Śmierć po dopalaczach w Mikołowie
Aktualizacja godz. 15.40
Dziś jako pierwsi podawaliśmy, że są już pierwsi zatrzymani w związku ze śmiercią trzech osób w Mikołowie. Wtedy policja nie podawała jeszcze szczegółów.
Teraz wiemy już, że policja zatrzymała trzech mężczyzn z powiatu mikołowskiego w wieku 17, 31 i 35 lat. Są oni podejrzewani o pośrednictwo w obrocie dopalaczami, które mogły doprowadzić do śmierci trojga mikołowian w czasie świąt Bożego Narodzenia.
Podczas zatrzymania podejrzanych funkcjonariusze zarekwirowali 30 gram dopalaczy.
Trzy osoby zmarły na skutek zażycia dopalaczy
Drugiego dnia świąt Bożego Narodzenia dotarły do nas tragiczne informacje z Mikołowa. Policja Śląska podała na facebooku, że w ciągu doby zmarły tam trzy osoby. Najbardziej prawdopodobną przyczyną ich śmierci są dopalacze.
Ciała dwóch pierwszych ofiar tej tragedii odnaleziono w pierwszy dzień świąt.
- Około godziny 15 we własnym mieszkaniu znaleziona została kobieta w wieku 35 lat - informuje sierż. szt. Monika Bartecka z KPP w Mikołowie. - Osoby, które tam z nią przebywały powiadomiły pogotowie oraz policję. Tego samego dnia również zmarły 22-latek został również znaleziony w miejscu swojego zamieszkania. Zwłoki odnaleźli członkowie jego rodziny - mówi funkcjonariuszka.
Trzecia z ofiar, 23-latek sam zgłosił się do szpitala z uwagi na złe samopoczucie. Pojawił się tam także 25 grudnia, kolejnego dnia zmarł.
Wcześniej pisaliśmy
Tragedia w święta w Mikołowie. Nie żyją trzy osoby
Przypuszczenie, że do śmierci trojga mikołowian przyczyniły się dopalacze, padło ze strony ich rodzin.
Mocarz, Kosior, Cherry kokolino CZARNA LISTA DOPALACZY
- Nie możemy jeszcze potwierdzić tej informacji - mówi sierż. szt. Bartecka. - Czekamy na wyniki sekcji zwłok. Dopiero po ich otrzymaniu będziemy mogli stwierdzić jaka to była substancja i czy ten sam środek spowodował zgon trzech ofiar - dodaje.

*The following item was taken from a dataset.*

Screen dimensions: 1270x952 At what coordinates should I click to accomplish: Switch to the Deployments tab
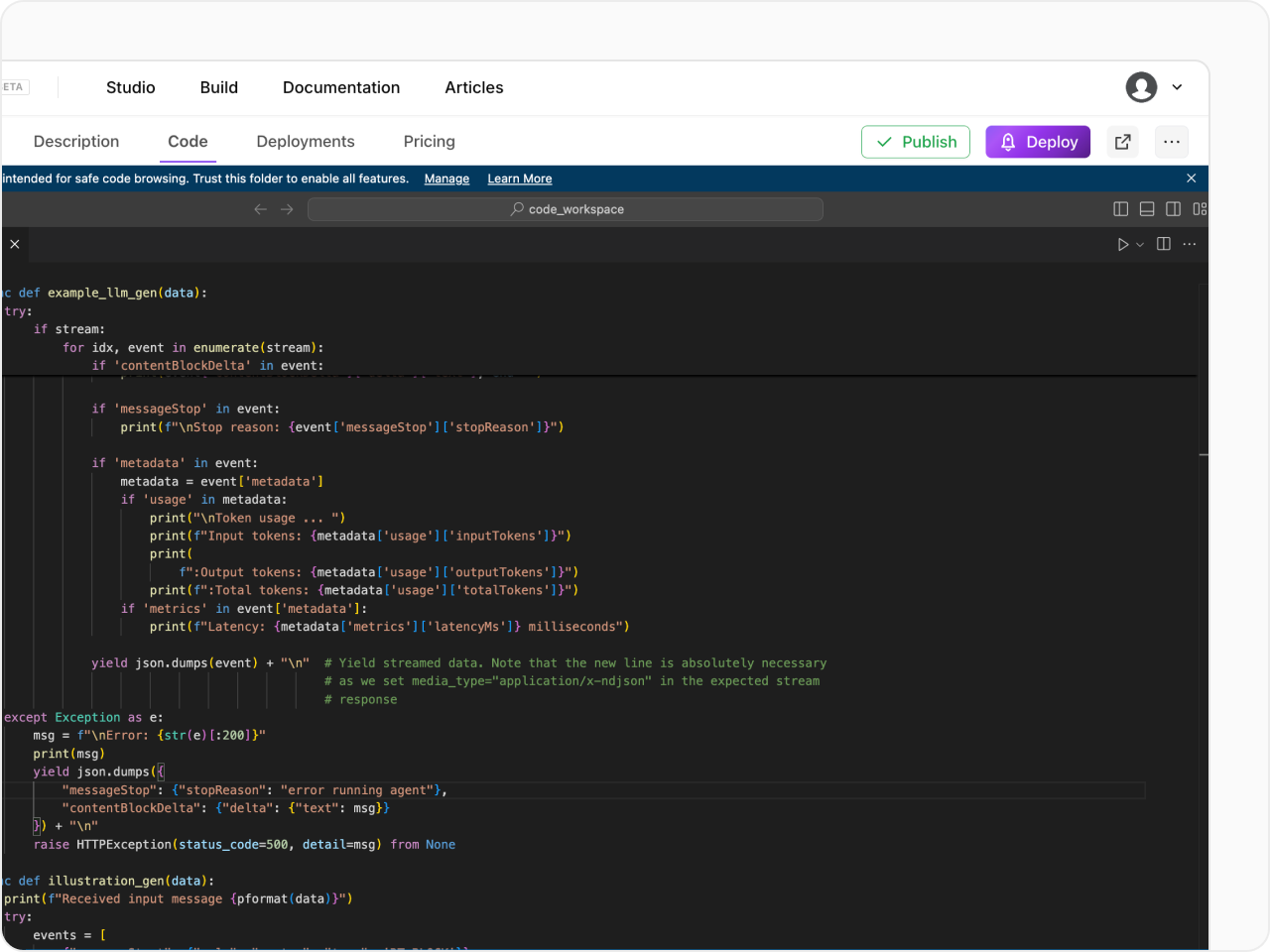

W obecnej chwili policja nie może powiedzieć, czy ofiary tej tragedii miały ze sobą jakikolwiek związek. Służby nie wykluczają jednak takiej możliwości i prowadzą śledztwo również pod tym kątem. Nie wydaje się, żeby trzy podobne zgony w tym samym czasie i miejscu były kwestią przypadku.
Trzy osoby zatrzymano w związku z tą sprawą
- Mogę już oficjalnie powiedzieć, że trzy osoby w związku z tą sprawą są już w rękach policji - informuje sierż. szt. Bartecka. - Na chwilę obecną są to jedynie osoby zatrzymane, a ich ewentualny udział w sprawie jest wyjaśniany. Dla dobra śledztwa nie mogę jeszcze podawać szczegółów - policjantka dodaje jednak, że dzień dzisiejszy powinien przynieść nowe fakty dotyczące śmierci trojga mikołowian.